● **WHAT YOU HAVE TO DO**
The answer must consist of every line from the data that holds "computer".

● **EXCERPTED RECORDS**

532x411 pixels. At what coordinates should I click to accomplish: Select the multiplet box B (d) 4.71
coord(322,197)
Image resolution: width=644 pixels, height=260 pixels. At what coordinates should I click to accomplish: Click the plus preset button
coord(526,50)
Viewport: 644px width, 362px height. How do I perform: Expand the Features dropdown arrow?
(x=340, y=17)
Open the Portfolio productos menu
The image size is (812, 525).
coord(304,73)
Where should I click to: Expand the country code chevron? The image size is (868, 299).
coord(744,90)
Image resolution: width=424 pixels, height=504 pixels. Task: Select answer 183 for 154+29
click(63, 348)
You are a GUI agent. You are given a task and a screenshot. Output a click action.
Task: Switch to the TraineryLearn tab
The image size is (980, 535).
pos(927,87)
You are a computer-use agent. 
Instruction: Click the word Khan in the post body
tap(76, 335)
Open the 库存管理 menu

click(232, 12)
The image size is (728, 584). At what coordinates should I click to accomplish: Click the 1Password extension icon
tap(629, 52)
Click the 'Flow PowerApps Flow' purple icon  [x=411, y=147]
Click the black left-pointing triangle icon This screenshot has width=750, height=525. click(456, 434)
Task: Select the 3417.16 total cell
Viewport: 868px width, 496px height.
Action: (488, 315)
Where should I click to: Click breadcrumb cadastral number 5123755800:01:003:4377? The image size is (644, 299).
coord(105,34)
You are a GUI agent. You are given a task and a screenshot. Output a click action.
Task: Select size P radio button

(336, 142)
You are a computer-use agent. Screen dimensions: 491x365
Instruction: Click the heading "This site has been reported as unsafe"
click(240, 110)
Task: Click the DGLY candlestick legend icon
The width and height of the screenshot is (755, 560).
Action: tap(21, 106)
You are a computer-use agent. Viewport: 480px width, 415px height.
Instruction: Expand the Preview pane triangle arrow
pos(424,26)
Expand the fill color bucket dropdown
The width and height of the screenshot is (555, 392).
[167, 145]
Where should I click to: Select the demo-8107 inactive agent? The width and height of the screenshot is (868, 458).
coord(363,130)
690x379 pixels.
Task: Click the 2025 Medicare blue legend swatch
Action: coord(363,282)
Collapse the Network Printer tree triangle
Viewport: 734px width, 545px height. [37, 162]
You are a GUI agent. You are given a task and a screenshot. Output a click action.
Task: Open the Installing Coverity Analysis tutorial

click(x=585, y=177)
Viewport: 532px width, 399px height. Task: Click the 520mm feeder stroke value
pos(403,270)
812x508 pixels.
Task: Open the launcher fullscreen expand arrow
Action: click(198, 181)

● **EXPECTED ANSWER**
You are a computer-use agent. 
You are a computer-use agent. Screen dimensions: 491x365
You are a computer-use agent. Viewport: 480px width, 415px height.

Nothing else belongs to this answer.